### Work to complete
The entire listing, reproduced exactly and stripped of images, is the expected output.

-- -- --

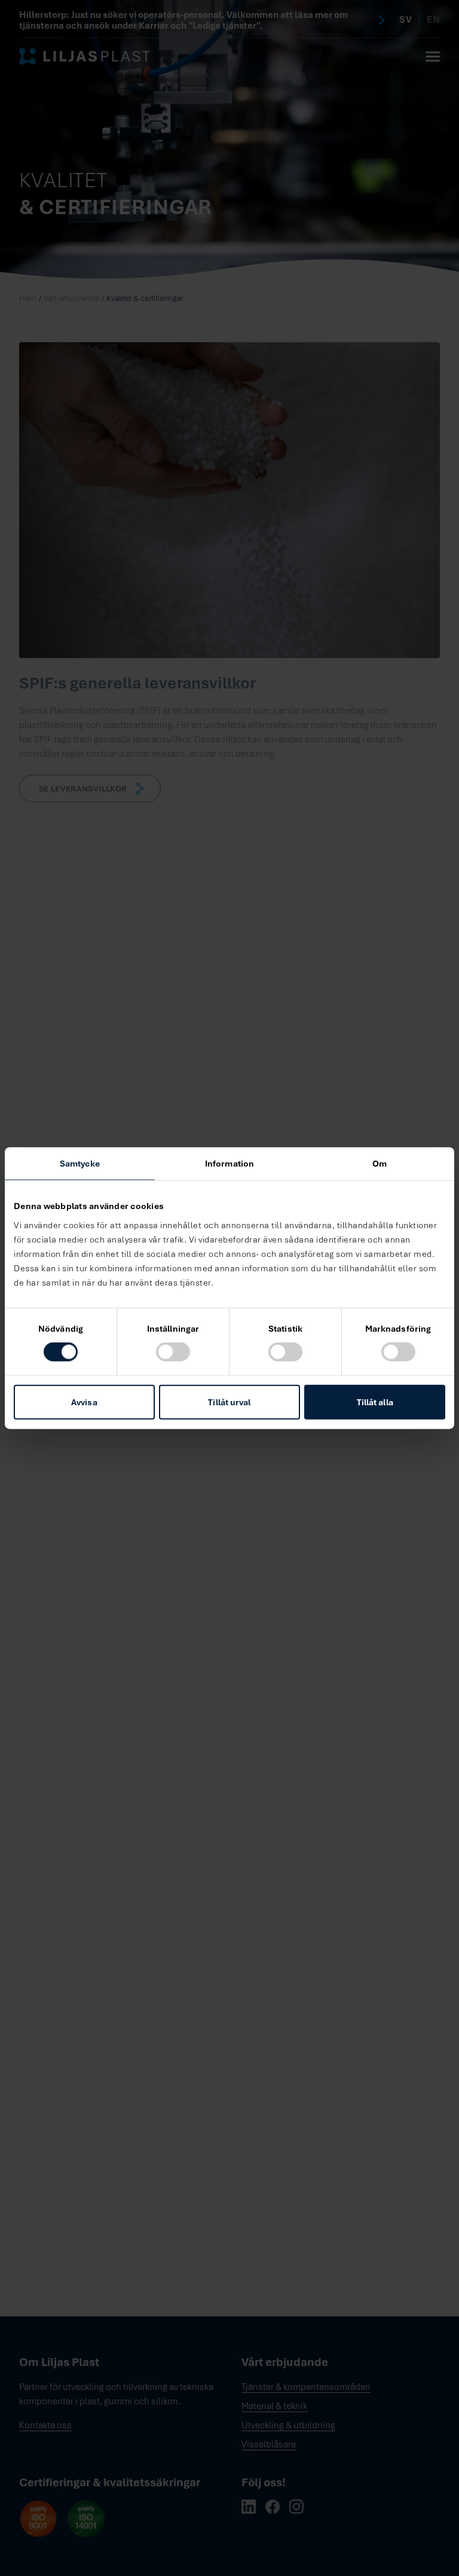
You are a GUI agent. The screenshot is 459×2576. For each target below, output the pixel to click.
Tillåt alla (375, 1401)
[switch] (173, 1352)
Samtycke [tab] (80, 1163)
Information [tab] (229, 1163)
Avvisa (84, 1401)
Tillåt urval (229, 1401)
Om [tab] (379, 1163)
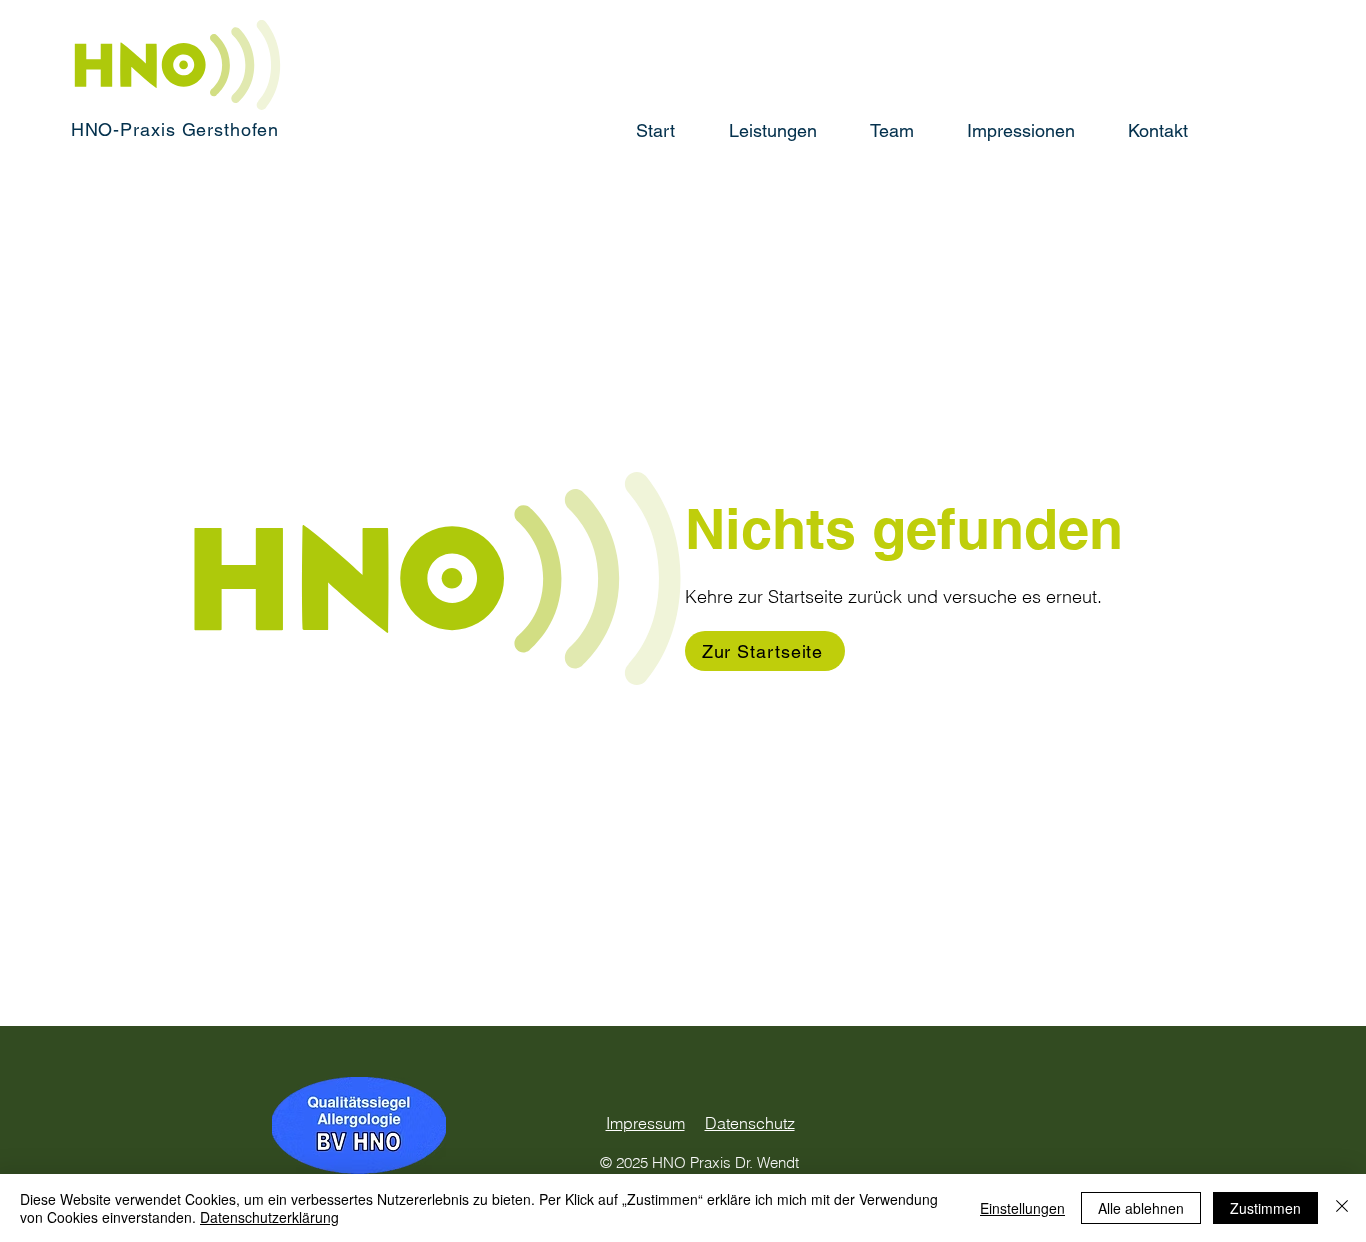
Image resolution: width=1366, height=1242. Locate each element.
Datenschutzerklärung (269, 1217)
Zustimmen (1265, 1208)
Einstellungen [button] (1022, 1208)
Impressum (645, 1123)
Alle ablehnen (1141, 1208)
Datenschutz (750, 1123)
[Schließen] (1342, 1208)
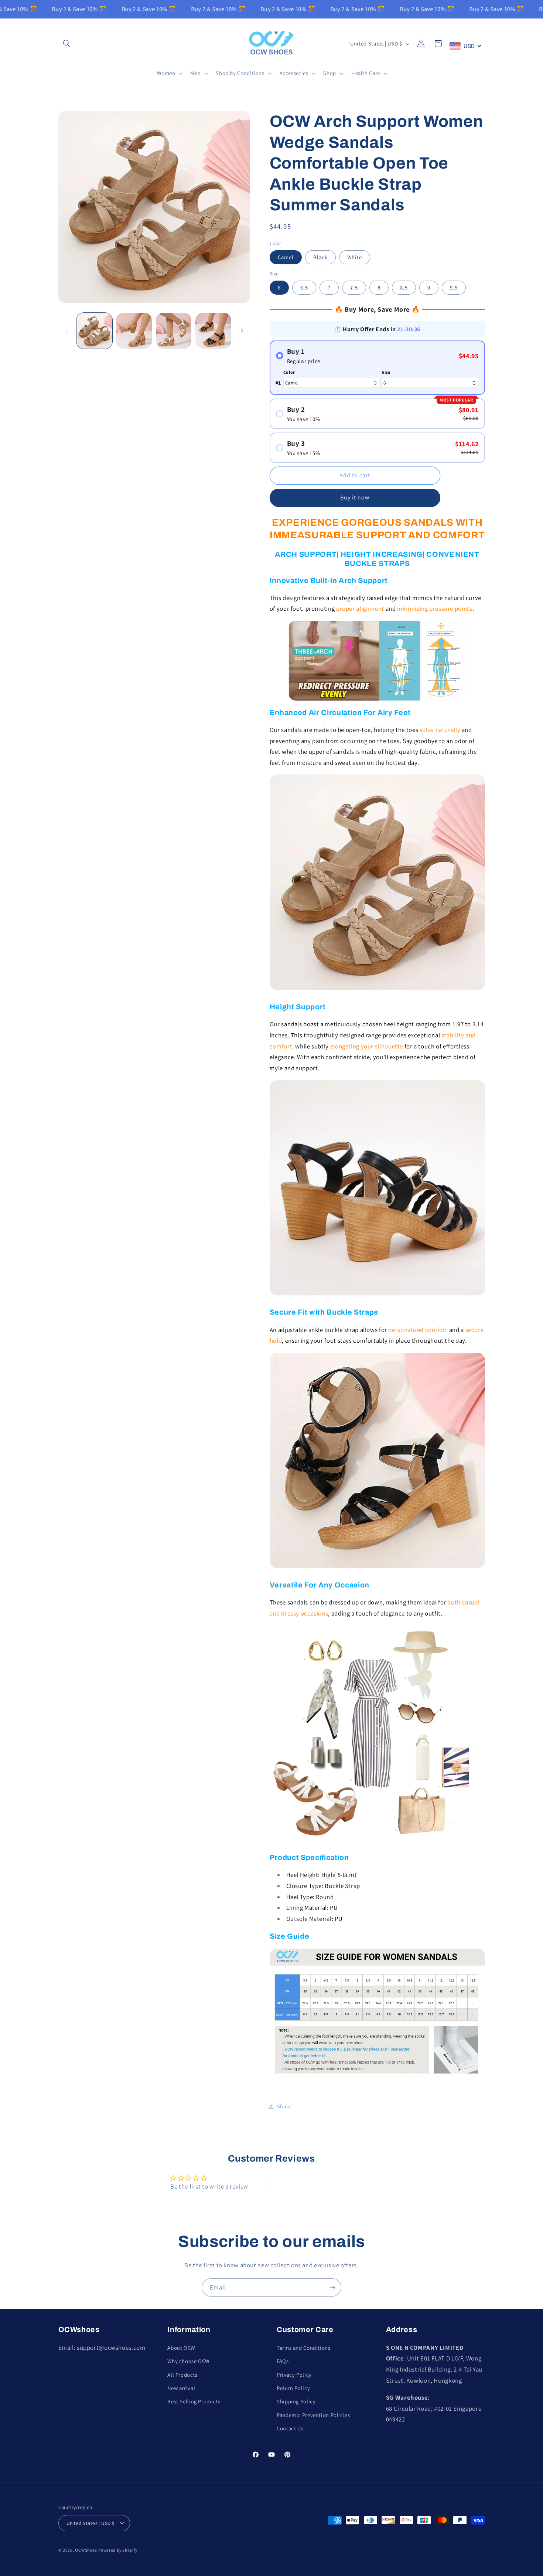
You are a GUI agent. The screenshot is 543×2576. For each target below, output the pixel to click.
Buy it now (355, 498)
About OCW (181, 2347)
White (354, 257)
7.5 (354, 287)
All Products (182, 2374)
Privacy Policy (294, 2374)
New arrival (181, 2387)
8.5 (404, 287)
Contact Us (290, 2428)
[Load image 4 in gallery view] (134, 331)
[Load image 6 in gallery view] (213, 331)
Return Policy (293, 2387)
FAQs (283, 2361)
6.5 (304, 287)
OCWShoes (86, 2549)
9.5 (454, 287)
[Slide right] (242, 331)
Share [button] (284, 2106)
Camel (286, 257)
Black (320, 257)
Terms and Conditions (304, 2347)
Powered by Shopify (117, 2549)
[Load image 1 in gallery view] (94, 331)
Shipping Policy (296, 2401)
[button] (66, 43)
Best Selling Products (193, 2401)
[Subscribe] (332, 2287)
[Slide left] (66, 331)
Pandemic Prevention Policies (313, 2414)
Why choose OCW (188, 2361)
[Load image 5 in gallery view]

-- -- --

### Output for this exercise
You are a GUI agent. The screenshot is 459×2576. For each target below, output the pixel to click.
Tillåt alla (375, 1401)
[switch] (173, 1352)
Samtycke [tab] (80, 1163)
Information [tab] (229, 1163)
Avvisa (84, 1401)
Tillåt urval (229, 1401)
Om [tab] (379, 1163)
Image resolution: width=1366, height=1242. Locate each element.
Datenschutzerklärung (269, 1217)
Zustimmen (1265, 1208)
Einstellungen [button] (1022, 1208)
Impressum (645, 1123)
Alle ablehnen (1141, 1208)
Datenschutz (750, 1123)
[Schließen] (1342, 1208)
You are a GUI agent. The screenshot is 543×2576. For each target below, output the pixel to click.
Buy it now (355, 498)
About OCW (181, 2347)
White (354, 257)
7.5 (354, 287)
All Products (182, 2374)
Privacy Policy (294, 2374)
New arrival (181, 2387)
8.5 (404, 287)
Contact Us (290, 2428)
[Load image 4 in gallery view] (134, 331)
[Load image 6 in gallery view] (213, 331)
Return Policy (293, 2387)
FAQs (283, 2361)
6.5 (304, 287)
OCWShoes (86, 2549)
9.5 (454, 287)
[Slide right] (242, 331)
Share [button] (284, 2106)
Camel (286, 257)
Black (320, 257)
Terms and Conditions (304, 2347)
Powered by Shopify (117, 2549)
[Load image 1 in gallery view] (94, 331)
Shipping Policy (296, 2401)
[button] (66, 43)
Best Selling Products (193, 2401)
[Subscribe] (332, 2287)
[Slide left] (66, 331)
Pandemic Prevention Policies (313, 2414)
Why choose OCW (188, 2361)
[Load image 5 in gallery view]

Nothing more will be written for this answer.